→ **Work item**: Rename "Find the location of" to "Locate" in the listing lines starting at the one containing "This screenshot has width=720, height=1280." and ending after the one containing "center [353, 388].". Leave everything else unchanged, and return only those lines.

[Collected data]

# # # # # # #

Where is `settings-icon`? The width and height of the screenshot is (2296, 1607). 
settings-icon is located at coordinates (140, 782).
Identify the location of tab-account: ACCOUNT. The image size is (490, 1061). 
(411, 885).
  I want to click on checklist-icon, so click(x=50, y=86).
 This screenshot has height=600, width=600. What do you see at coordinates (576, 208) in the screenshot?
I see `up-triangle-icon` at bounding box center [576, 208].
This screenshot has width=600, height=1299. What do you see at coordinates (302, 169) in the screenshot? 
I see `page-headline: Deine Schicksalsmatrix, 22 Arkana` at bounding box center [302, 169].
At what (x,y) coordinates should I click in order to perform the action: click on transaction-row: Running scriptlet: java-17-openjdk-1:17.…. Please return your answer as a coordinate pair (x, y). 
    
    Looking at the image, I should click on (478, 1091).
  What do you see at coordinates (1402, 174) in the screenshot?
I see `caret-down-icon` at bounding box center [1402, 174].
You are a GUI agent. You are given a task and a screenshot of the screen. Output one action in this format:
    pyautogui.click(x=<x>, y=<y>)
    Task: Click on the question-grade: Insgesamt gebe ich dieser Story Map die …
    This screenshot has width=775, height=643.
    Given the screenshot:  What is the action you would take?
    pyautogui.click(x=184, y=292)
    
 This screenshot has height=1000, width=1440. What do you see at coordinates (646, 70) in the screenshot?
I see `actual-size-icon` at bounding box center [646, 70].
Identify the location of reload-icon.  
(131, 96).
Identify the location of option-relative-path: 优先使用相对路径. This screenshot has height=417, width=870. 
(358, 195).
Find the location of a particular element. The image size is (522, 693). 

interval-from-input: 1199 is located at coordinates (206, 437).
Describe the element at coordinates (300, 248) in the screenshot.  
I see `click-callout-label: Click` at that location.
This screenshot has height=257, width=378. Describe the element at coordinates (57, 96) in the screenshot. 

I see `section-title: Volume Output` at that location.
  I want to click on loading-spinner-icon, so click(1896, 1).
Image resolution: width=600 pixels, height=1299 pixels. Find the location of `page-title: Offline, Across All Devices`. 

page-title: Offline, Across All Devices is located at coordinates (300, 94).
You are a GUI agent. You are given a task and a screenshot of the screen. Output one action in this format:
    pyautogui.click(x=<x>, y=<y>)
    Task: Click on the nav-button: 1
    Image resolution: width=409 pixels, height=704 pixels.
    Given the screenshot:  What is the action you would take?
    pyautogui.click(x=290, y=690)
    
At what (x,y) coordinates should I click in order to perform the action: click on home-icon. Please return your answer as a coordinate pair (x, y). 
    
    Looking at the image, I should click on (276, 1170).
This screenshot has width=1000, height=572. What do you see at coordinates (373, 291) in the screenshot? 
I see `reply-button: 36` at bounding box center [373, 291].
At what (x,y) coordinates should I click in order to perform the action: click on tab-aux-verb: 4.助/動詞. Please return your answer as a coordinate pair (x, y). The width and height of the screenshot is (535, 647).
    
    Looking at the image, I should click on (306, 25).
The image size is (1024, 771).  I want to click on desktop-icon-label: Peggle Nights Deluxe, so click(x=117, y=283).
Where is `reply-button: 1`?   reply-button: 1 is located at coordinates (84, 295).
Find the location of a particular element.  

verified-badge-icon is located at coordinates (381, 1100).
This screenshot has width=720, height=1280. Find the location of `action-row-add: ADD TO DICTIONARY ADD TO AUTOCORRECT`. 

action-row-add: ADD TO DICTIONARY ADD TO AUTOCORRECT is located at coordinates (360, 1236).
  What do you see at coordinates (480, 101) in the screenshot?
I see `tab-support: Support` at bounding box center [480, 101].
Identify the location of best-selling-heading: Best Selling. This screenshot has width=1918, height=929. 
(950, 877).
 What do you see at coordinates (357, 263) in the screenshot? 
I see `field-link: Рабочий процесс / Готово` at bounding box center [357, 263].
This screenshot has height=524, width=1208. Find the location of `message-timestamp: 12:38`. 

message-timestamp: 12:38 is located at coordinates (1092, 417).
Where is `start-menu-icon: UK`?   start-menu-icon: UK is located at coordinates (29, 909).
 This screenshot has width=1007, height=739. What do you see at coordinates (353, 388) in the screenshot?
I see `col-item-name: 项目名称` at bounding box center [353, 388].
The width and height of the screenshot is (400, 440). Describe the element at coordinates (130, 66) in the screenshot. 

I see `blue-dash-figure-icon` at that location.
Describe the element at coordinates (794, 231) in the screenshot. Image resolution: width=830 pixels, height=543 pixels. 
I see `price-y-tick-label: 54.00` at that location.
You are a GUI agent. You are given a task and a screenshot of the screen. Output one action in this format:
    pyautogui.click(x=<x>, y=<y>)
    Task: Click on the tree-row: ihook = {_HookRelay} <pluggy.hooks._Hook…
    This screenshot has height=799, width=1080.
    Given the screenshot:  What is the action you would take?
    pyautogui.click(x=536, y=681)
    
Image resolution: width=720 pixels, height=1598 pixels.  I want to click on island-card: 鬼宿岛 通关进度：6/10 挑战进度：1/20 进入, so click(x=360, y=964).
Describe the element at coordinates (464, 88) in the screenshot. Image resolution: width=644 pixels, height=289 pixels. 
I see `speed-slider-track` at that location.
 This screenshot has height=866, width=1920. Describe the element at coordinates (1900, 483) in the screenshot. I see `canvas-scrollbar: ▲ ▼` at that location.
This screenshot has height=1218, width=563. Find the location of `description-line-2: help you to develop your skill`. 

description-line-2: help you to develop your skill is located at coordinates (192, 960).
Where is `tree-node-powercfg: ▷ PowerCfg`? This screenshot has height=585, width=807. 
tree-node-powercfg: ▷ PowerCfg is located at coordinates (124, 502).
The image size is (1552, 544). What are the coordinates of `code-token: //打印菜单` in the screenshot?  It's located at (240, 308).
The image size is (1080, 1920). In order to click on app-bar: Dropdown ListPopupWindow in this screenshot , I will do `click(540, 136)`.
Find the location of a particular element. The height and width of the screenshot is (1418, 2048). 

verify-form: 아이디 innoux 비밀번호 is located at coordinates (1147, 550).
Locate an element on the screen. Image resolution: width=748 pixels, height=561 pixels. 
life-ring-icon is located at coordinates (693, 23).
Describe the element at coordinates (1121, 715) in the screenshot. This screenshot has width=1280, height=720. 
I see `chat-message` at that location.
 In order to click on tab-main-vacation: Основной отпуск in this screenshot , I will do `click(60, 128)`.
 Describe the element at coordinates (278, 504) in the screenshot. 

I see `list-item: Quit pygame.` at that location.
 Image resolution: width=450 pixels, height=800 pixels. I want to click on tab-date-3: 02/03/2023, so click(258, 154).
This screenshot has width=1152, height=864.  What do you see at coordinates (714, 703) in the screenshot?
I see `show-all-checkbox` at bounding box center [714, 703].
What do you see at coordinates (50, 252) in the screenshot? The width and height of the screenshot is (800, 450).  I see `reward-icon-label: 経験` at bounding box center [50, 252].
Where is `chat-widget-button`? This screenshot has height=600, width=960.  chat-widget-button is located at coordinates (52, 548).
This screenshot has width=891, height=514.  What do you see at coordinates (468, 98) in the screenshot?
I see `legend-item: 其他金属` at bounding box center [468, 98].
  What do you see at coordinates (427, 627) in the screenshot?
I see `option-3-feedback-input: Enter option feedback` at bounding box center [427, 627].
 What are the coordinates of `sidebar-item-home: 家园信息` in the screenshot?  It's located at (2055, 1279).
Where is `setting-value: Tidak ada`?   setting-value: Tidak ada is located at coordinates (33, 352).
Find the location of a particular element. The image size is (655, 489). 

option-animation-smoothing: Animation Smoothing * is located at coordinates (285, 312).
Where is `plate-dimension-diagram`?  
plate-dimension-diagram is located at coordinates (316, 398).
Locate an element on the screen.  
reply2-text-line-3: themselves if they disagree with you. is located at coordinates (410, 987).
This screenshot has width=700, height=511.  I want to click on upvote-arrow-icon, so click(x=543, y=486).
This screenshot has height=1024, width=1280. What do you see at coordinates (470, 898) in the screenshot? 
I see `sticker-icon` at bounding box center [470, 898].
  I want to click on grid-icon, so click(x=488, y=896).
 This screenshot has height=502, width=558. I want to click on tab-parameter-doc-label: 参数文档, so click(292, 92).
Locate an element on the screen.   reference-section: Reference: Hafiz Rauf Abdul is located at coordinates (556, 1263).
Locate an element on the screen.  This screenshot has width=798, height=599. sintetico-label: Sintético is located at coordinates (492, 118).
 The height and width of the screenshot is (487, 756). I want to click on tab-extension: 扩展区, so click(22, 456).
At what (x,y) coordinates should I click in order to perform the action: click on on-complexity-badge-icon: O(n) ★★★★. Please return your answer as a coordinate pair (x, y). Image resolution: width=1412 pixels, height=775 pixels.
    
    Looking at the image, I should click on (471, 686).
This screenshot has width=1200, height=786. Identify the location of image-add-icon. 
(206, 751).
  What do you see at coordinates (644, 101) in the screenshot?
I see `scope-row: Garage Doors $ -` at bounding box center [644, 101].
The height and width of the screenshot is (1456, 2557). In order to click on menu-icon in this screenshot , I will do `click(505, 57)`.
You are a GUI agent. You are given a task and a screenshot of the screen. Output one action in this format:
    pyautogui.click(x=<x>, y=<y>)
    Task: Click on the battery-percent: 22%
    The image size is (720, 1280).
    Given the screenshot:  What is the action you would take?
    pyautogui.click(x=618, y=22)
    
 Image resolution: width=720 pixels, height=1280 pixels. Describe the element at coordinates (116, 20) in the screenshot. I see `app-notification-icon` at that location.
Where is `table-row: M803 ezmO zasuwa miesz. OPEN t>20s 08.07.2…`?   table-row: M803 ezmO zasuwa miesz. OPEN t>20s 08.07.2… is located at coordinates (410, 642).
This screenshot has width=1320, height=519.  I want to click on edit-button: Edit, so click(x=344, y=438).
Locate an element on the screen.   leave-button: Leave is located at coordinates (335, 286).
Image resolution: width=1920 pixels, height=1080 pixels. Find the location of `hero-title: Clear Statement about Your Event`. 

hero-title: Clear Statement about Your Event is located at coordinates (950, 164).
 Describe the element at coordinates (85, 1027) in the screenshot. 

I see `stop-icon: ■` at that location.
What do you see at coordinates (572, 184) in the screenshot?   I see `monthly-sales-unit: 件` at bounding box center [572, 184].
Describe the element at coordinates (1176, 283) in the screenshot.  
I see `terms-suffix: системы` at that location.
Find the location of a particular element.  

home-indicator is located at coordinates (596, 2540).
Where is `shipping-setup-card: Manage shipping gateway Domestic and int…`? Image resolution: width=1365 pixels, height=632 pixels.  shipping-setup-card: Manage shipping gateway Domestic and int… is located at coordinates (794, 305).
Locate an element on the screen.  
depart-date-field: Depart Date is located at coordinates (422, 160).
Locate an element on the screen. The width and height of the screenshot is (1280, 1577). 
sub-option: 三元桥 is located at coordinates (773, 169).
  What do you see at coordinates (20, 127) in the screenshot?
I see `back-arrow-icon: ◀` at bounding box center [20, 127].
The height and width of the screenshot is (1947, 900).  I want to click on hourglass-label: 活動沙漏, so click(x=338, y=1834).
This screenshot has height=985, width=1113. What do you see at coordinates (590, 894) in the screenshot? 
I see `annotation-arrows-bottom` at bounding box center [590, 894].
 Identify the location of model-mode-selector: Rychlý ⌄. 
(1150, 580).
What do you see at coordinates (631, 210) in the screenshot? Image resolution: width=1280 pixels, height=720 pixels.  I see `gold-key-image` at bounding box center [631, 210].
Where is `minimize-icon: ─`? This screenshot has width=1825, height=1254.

# # # # # # #

→ **Written answer**:
This screenshot has width=720, height=1280. Locate `action-row-add: ADD TO DICTIONARY ADD TO AUTOCORRECT`. 

action-row-add: ADD TO DICTIONARY ADD TO AUTOCORRECT is located at coordinates (360, 1236).
  What do you see at coordinates (480, 101) in the screenshot?
I see `tab-support: Support` at bounding box center [480, 101].
Identify the location of best-selling-heading: Best Selling. This screenshot has width=1918, height=929. 
(950, 877).
 What do you see at coordinates (357, 263) in the screenshot? 
I see `field-link: Рабочий процесс / Готово` at bounding box center [357, 263].
This screenshot has height=524, width=1208. Locate `message-timestamp: 12:38`. 

message-timestamp: 12:38 is located at coordinates (1092, 417).
Where is `start-menu-icon: UK`?   start-menu-icon: UK is located at coordinates (29, 909).
 This screenshot has width=1007, height=739. What do you see at coordinates (353, 388) in the screenshot?
I see `col-item-name: 项目名称` at bounding box center [353, 388].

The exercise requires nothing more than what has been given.